Côte d'Ivoire et Afrique occidentale
Investir en Afrique de l’Ouest : les cinq principaux risques en 2018

Instabilité politique, exploitation de la bauxite, tensions sociales, déficit en infrastructures. Si la forte croissance économique des pays d’Afrique de l’Ouest attire les investisseurs, ces derniers devront faire face à certains risques en 2018.

 

Le cabinet de conseil spécialisé dans la gestion globale des risques, Control Risks, a dévoilé ses prévisions annuelles des risques politiques et de sécurité. Alors que l’Afrique de l’Ouest connaît la plus forte croissance du continent, le cabinet identifie cinq défis importants que les entreprises opérant dans la région devront relever.

Le terrorisme, l’activisme politique et les débordements violents restent un risque majeur pour les groupes présents en Afrique de l’Ouest. Selon Control Risks, « les biens et le personnel des entreprises en Afrique de l’Ouest resteront vulnérables aux attaques des groupes militants transnationaux ou nationaux ». Si Al-Qaïda représente une menace particulièrement importante pour les opérateurs dans le Sahel, l’industrie pétrolière et gazière du delta du Niger sera exposée aux attaques de groupes armés plus circonscrits localement, comme Boko Haram.

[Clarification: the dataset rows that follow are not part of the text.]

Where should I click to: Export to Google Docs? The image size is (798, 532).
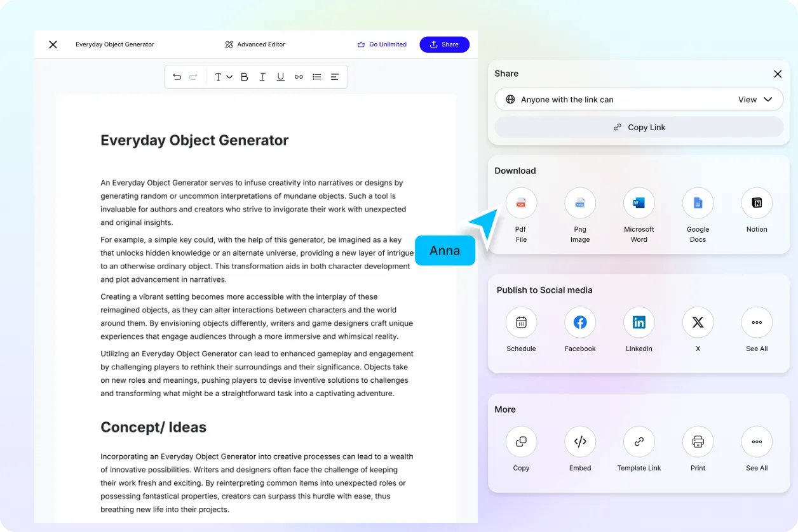pos(698,203)
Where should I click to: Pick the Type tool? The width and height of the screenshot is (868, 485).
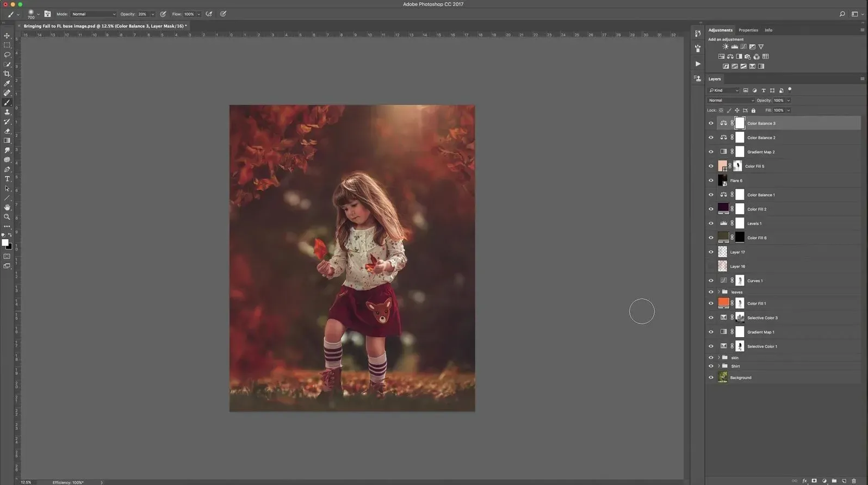(7, 179)
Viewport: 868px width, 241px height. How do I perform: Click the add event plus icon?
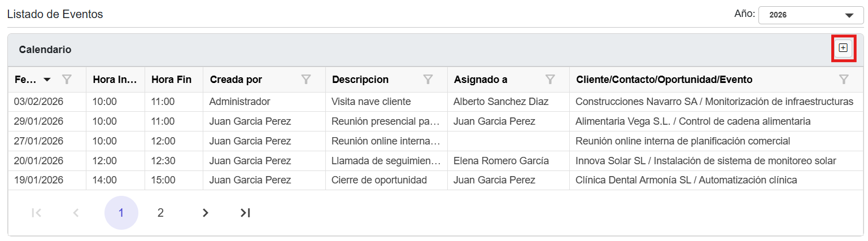pos(843,48)
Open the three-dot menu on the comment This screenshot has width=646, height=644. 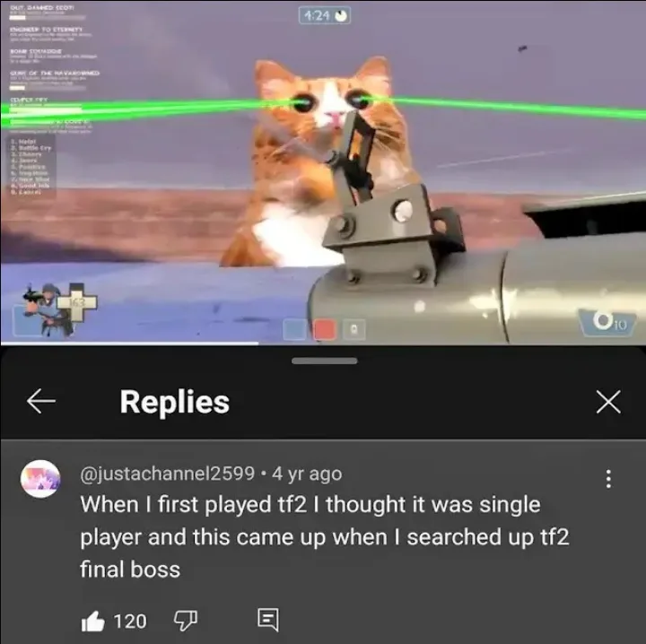(x=608, y=479)
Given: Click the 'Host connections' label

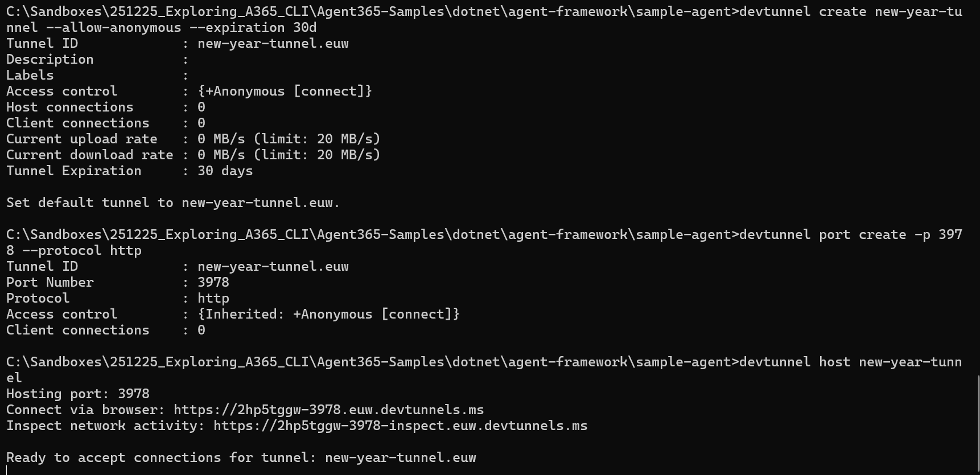Looking at the screenshot, I should (69, 107).
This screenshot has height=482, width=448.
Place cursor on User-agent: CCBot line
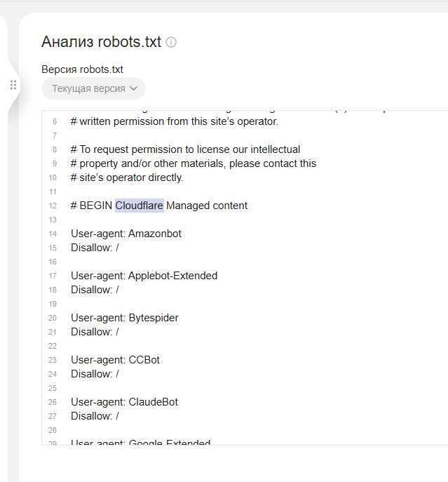[115, 360]
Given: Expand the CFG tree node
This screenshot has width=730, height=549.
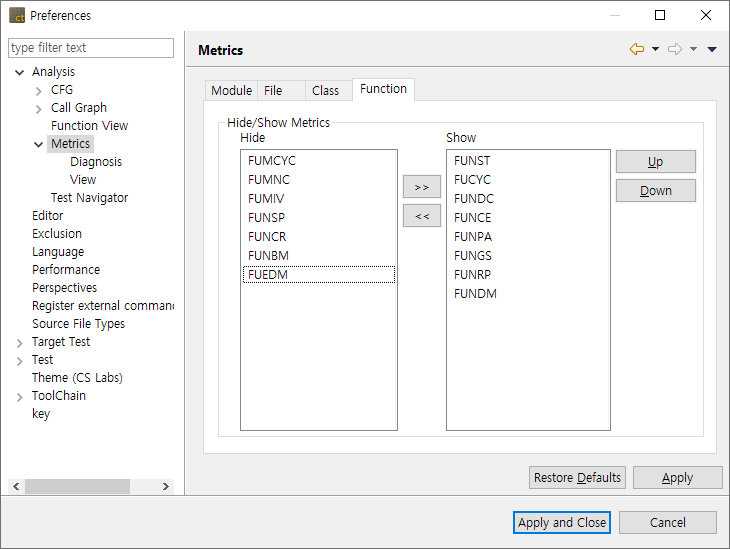Looking at the screenshot, I should pos(39,90).
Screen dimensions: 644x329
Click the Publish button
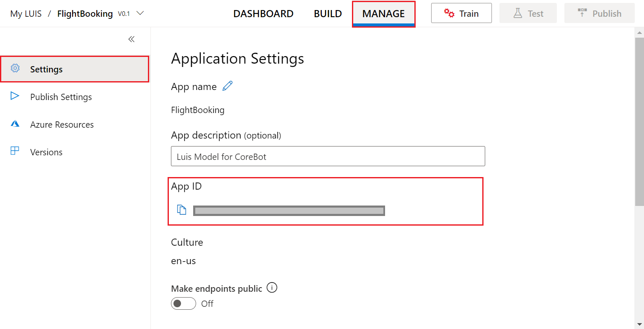(599, 13)
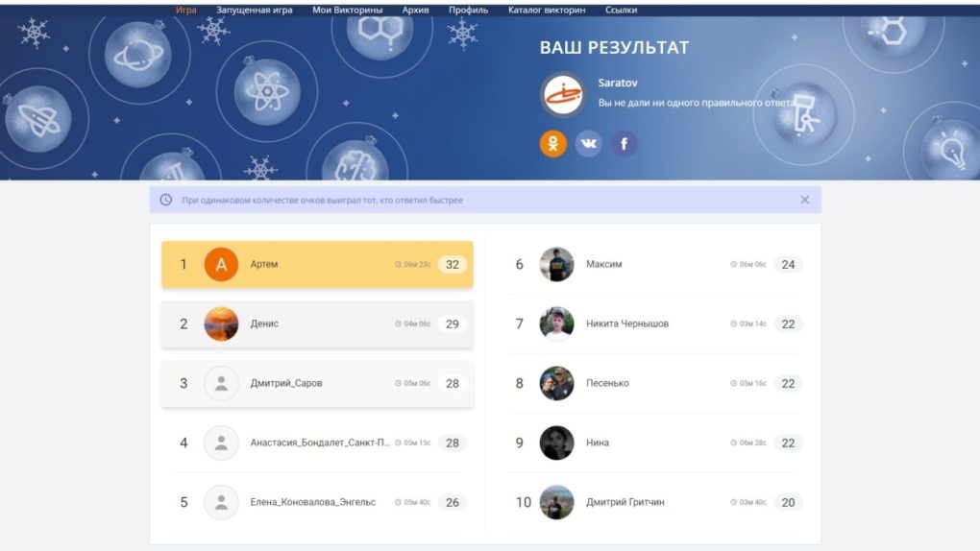Navigate to Архив page
The height and width of the screenshot is (551, 980).
(415, 10)
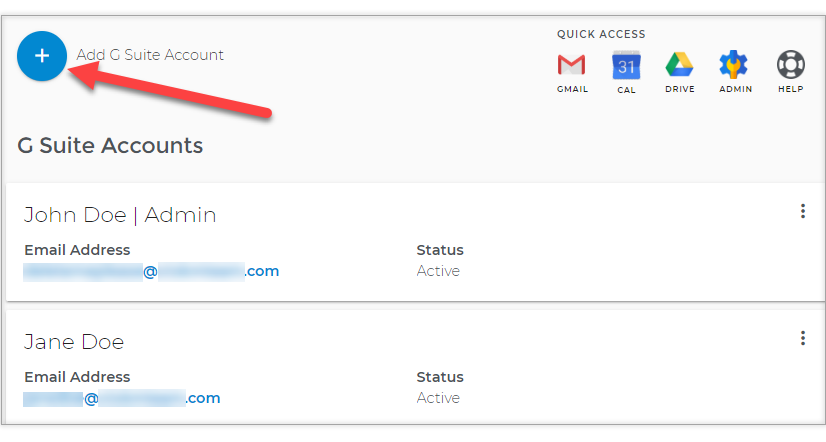Open John Doe's three-dot options menu
The image size is (826, 442).
coord(803,211)
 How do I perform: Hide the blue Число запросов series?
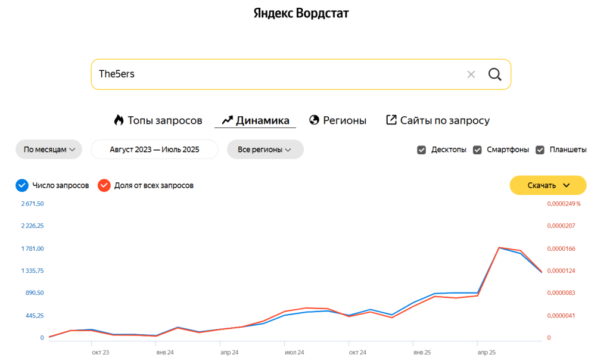coord(22,185)
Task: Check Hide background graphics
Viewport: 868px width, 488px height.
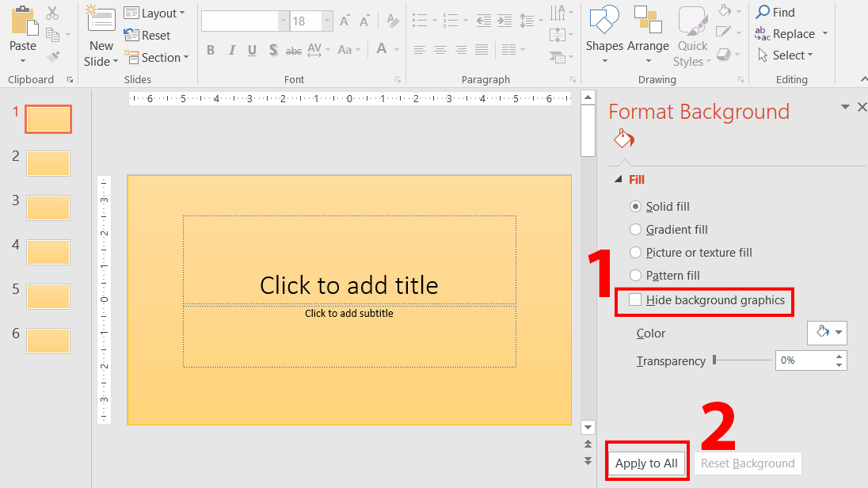Action: (x=635, y=300)
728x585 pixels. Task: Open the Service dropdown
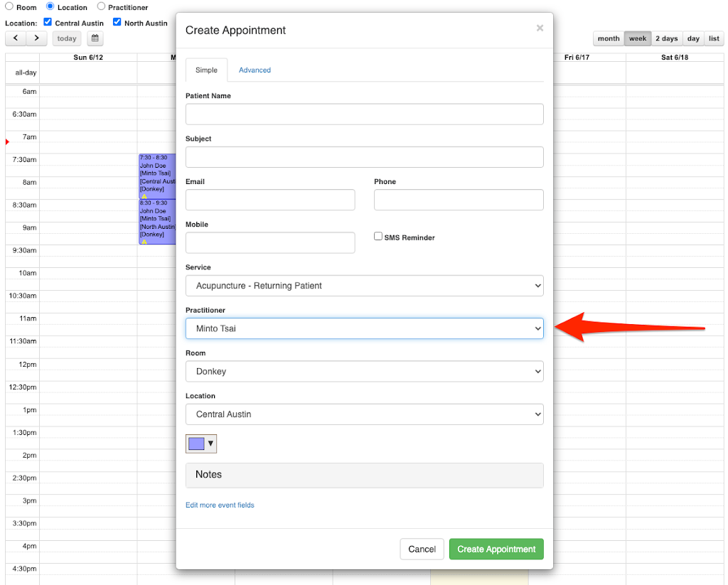(364, 286)
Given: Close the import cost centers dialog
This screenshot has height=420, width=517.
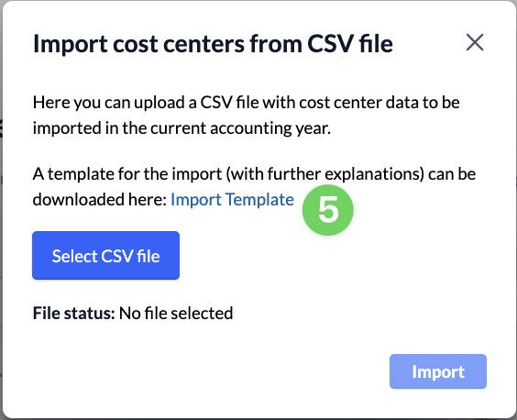Looking at the screenshot, I should click(x=475, y=42).
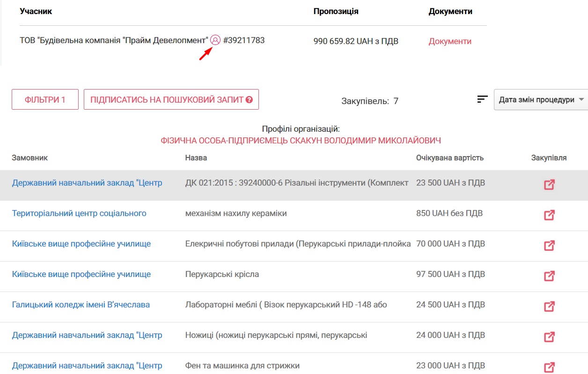Viewport: 588px width, 374px height.
Task: Open external link for Різальні інструменти procurement
Action: (549, 185)
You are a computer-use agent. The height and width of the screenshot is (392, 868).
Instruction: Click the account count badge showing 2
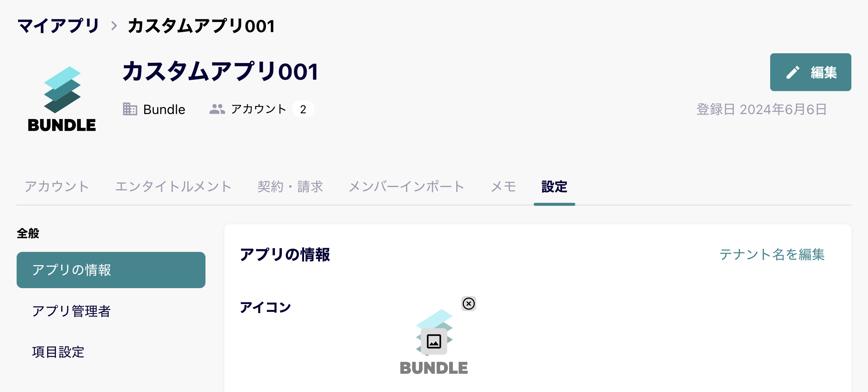pos(303,109)
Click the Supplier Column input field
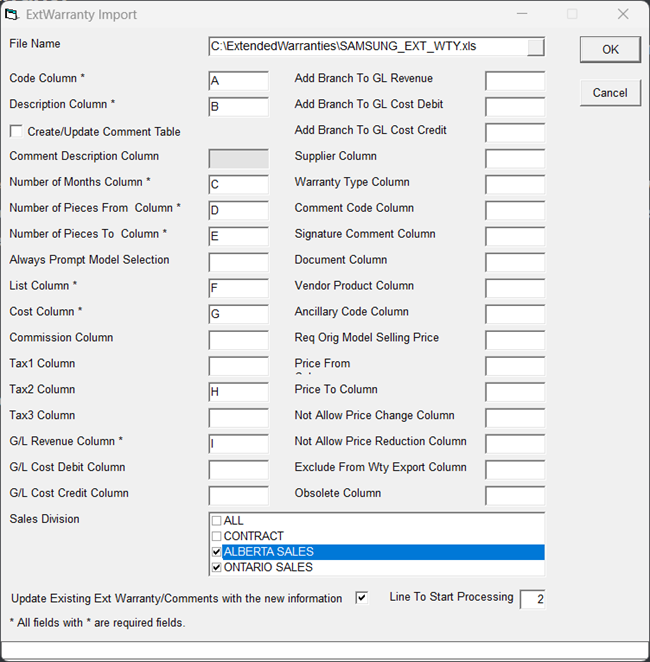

En termes de débordements violents, le cas de la Guinée est particulièrement emblématique. La situation pourrait être explosive dans les prochains mois à cause de l’exploitation intensive des mines de bauxite par les sociétés chinoises. Les heurts entre manifestants et forces de sécurité se sont intensifiés en 2017 à Boké, ville minière d’environ 100 000 habitants, depuis septembre dernier. La crise, qui s’est étendue aux bourgades voisines, a provoqué des pillages, des incendies et des affrontements avec la police.

Les communautés locales accusent les chinois Hongqiao Group, principale entreprise minière exploitant la bauxite dans la région, de ne faire aucun effort pour redistribuer la richesse qu’ils tirent du sous-sol guinéen. Le chômage reste en effet endémique dans la région tandis que la qualité de l’eau et de l’air ne cesse de se dégrader.

Des risques politiques, institutionnels, réglementaires

Second risque identifié par Control Risks, les difficultés budgétaires des différents pays d’Afrique de l’Ouest. Les organismes publics pourraient être tentés d’augmenter leurs taux de prélèvement obligatoires, d’en créer de nouveau, voire de multiplier les sanctions financières (plus ou moins justifiées) contre les entreprises pour renflouer les caisses publiques.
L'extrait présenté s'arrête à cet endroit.